[begin Records shown]

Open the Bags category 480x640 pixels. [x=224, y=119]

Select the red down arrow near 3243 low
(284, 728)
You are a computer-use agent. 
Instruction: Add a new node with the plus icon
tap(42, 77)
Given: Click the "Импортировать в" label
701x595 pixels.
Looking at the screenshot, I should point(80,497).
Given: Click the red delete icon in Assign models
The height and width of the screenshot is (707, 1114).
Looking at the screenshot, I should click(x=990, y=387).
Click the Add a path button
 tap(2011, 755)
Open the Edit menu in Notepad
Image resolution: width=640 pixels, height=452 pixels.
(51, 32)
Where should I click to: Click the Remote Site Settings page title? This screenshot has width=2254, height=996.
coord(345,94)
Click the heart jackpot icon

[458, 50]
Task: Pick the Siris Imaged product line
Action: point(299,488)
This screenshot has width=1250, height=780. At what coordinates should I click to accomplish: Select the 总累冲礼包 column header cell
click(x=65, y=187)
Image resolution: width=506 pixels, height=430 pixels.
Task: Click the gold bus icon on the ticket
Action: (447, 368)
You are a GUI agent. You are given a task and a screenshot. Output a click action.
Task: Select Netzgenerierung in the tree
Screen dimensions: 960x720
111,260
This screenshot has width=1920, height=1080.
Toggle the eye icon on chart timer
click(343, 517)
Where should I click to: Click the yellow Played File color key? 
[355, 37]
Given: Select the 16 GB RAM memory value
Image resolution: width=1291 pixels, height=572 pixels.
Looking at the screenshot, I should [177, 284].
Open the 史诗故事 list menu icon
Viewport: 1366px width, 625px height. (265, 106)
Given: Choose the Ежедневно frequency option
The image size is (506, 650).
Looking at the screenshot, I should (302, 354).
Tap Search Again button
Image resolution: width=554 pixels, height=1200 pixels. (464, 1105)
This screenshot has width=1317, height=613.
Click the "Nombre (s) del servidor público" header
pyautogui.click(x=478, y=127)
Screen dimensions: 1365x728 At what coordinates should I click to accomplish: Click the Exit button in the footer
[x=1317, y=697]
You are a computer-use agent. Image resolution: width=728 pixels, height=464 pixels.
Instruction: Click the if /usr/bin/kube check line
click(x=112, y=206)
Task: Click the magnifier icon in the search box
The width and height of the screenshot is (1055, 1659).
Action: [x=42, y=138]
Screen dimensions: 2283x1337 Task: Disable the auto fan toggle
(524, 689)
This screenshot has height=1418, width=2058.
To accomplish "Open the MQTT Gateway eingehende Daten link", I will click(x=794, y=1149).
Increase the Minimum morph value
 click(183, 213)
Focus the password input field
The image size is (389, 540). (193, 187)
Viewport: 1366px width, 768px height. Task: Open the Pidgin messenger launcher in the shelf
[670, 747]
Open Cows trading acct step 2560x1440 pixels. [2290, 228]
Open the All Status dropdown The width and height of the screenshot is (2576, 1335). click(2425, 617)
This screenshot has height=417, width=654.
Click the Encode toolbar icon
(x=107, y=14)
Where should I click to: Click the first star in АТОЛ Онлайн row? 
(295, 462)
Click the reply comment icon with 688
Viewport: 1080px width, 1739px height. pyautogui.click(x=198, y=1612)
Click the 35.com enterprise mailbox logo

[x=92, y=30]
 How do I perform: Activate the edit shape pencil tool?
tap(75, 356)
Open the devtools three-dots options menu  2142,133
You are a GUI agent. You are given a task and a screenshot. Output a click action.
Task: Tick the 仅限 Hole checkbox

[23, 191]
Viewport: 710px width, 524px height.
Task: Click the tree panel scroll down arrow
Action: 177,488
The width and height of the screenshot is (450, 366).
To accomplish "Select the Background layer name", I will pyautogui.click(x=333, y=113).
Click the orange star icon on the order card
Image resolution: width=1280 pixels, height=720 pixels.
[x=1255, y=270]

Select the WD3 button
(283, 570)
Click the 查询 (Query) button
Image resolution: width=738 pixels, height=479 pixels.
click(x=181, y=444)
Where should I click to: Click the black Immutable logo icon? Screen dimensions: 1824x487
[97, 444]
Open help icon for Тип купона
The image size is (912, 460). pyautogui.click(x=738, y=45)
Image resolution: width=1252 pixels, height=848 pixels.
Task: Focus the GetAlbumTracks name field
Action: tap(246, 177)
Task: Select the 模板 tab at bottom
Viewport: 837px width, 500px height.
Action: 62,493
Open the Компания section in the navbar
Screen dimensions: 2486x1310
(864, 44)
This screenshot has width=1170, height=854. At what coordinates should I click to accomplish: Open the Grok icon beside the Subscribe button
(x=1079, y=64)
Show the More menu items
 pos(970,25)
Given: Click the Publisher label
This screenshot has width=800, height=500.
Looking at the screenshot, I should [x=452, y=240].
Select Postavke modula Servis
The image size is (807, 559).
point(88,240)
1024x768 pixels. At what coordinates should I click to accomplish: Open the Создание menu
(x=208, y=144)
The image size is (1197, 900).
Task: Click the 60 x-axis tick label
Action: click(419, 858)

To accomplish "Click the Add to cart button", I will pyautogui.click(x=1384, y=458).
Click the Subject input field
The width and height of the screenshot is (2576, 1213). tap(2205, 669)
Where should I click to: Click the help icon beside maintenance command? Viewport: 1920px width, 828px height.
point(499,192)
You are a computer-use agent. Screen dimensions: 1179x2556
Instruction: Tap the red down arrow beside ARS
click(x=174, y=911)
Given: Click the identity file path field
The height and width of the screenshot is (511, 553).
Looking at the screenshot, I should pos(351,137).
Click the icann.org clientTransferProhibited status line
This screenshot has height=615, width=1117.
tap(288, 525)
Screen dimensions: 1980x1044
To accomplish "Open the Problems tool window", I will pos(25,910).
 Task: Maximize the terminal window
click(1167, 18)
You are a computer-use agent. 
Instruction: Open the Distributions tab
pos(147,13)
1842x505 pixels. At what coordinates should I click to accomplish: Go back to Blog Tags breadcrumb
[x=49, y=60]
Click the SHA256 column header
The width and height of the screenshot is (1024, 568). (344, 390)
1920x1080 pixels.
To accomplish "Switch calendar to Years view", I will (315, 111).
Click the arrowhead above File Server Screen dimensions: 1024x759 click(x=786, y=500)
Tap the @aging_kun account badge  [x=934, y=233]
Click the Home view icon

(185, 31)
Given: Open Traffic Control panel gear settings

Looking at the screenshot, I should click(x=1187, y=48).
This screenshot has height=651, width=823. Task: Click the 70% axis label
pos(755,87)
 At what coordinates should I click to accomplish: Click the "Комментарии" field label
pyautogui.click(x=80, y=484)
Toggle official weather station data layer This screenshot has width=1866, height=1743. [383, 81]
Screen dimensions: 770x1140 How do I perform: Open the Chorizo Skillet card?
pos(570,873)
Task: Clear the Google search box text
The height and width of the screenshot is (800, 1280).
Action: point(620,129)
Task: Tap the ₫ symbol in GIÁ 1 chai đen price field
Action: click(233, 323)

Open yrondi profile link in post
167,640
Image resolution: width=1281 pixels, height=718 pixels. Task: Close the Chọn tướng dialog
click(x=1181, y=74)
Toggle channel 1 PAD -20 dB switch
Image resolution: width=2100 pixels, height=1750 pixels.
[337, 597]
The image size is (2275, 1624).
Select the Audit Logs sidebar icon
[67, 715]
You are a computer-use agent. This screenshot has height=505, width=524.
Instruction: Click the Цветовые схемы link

[end Records shown]

Given request |
Copy the lines of the data above verbatim, from the line with "Select the red down arrow near 3243 low" to the line with "Looking at the screenshot, I should click(x=990, y=387).", including both of those lines.

Answer to this task |
Select the red down arrow near 3243 low
(284, 728)
You are a computer-use agent. 
Instruction: Add a new node with the plus icon
tap(42, 77)
Given: Click the "Импортировать в" label
701x595 pixels.
Looking at the screenshot, I should point(80,497).
Given: Click the red delete icon in Assign models
The height and width of the screenshot is (707, 1114).
Looking at the screenshot, I should click(x=990, y=387).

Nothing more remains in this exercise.